Klimaschäden

Die Erwärmung der Arktis hat dramatische Ausmaße angenommen. Vor allem in den Wintermonaten lassen sich dort erhebliche Temperaturerhöhungen feststellen. In den ersten sieben Jahren dieses Jahrtausends stieg die Temperatur auf der Erde um durchschnittlich 0,54 °C im Vergleich zum Referenzzeitraum 1951-1980. Während der gleichen Zeit stieg die Temperatur in der Arktis um mehr als zwei Grad Celsius an. Im letzten Jahr hat sich diese Entwicklung sogar noch beschleunigt. Während die globale Temperatur um 0,44 °C zugenommen hat, stieg sie im Arktischen Bereich bereits um bis zu 3,5 °C an (Abbildung 1).
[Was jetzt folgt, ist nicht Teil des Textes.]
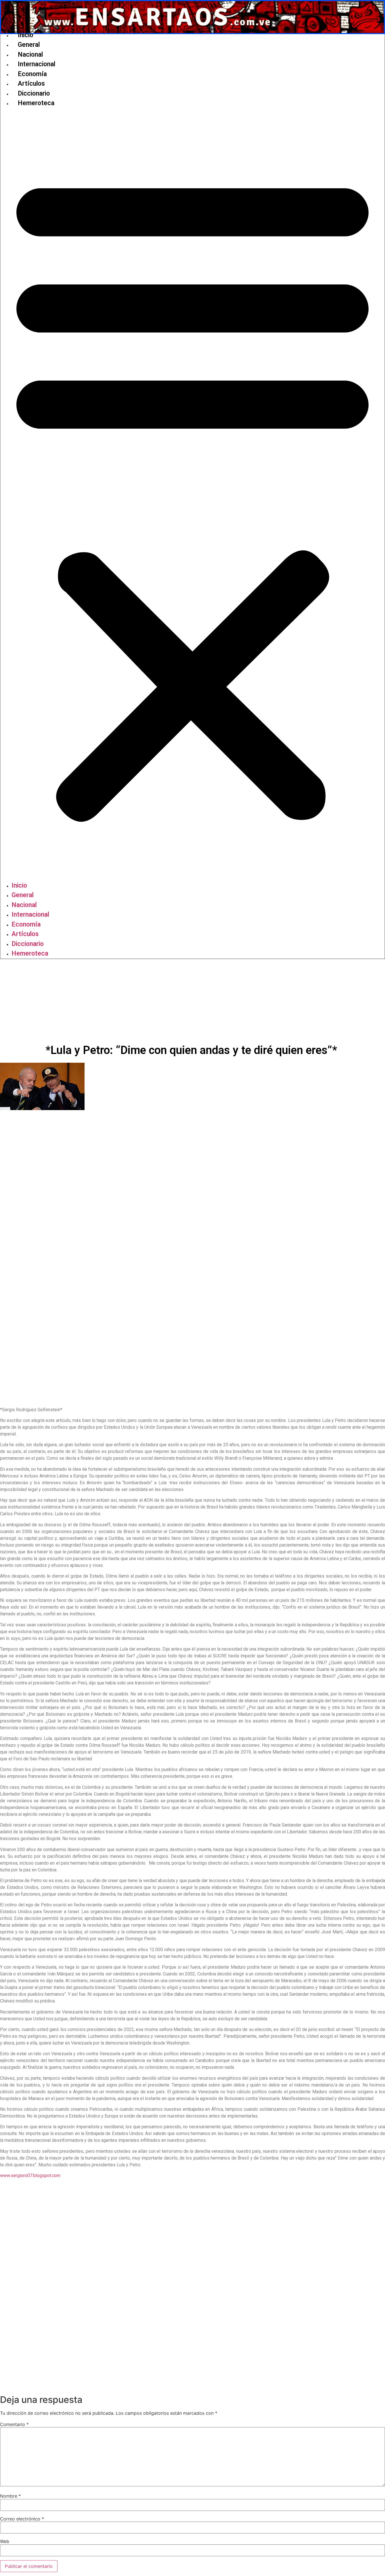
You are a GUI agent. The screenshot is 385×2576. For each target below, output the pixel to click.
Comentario (14, 2424)
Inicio (25, 35)
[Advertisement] (192, 1001)
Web (4, 2541)
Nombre (10, 2496)
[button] (192, 494)
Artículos (31, 83)
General (29, 44)
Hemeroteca (36, 103)
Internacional (36, 64)
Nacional (30, 54)
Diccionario (34, 93)
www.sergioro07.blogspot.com (30, 2175)
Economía (32, 74)
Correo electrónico (22, 2519)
Abbildung 1 © Dr. James Hansen (2008)
Abbildung 1 © Dr. James Hansen (2008)

Diese Erwärmung führt dazu, dass die Eisflächen in der Arktis deutlich schneller schmelzen als bislang angenommen (Abbildung 2). Die Folge ist unter anderem eine Freisetzung von klimaschädlichem Methan vorrangig aus den auftauenden Permafrostböden. Zusätzlich beschleunigt sich der Anstieg des Meeresspiegels. Diese Veränderungen drohen eine unumkehrbare Situation zu schaffen, so genannte „Tipping points“ entstehen. Dies hat unkalkulierbare Folgen, nicht nur für die umliegenden Regionen, sondern auch für das weltweite Klima. Wissenschaftler, wie Dr. James E. Hansen vom NASA Goddard Institute for Space Studies, haben festgestellt, dass Dieselruß (englisch: Black Carbon) massiv zu dieser Klimaveränderung beiträgt. Die schwarzen Rußpartikel, die bei der unvollständigen Verbrennung von fossilen Brennstoffen und von Biomasse entstehen, wirken dreifach schädlich:

Abbildung 2 © NASA
Abbildung 2 © NASA
  • sie absorbieren das Sonnenlicht und tragen zur Erwärmung der unmittelbaren Umgebung bei (direkter Effekt),
  • sie lagern sich auf den weißen Eisflächen ab und reduzieren so die Reflexion des Sonnenlichtes um bis zu 40 Prozent, in deren Folge das Eis noch schneller erwärmt und damit das Abschmelzen der Gletscher beschleunigt wird (Albedo-Effekt),
  • sie beeinflussen die Wolkenbildung und führen damit zur Veränderung der Niederschlagsverhältnisse (indirekte Wirkung).
Abbildung 3 © NASA
Abbildung 3 © NASA

Der wärmende Effekt von Ruß in der Arktis zeigt sich durch eine früher im Jahresverlauf einsetzende verstärkte Schmelze von Eis- und Schneeflächen sowie dem tieferen Auftauen der Permafrostböden. Dadurch werden die Wirkungen nochmals verstärkt.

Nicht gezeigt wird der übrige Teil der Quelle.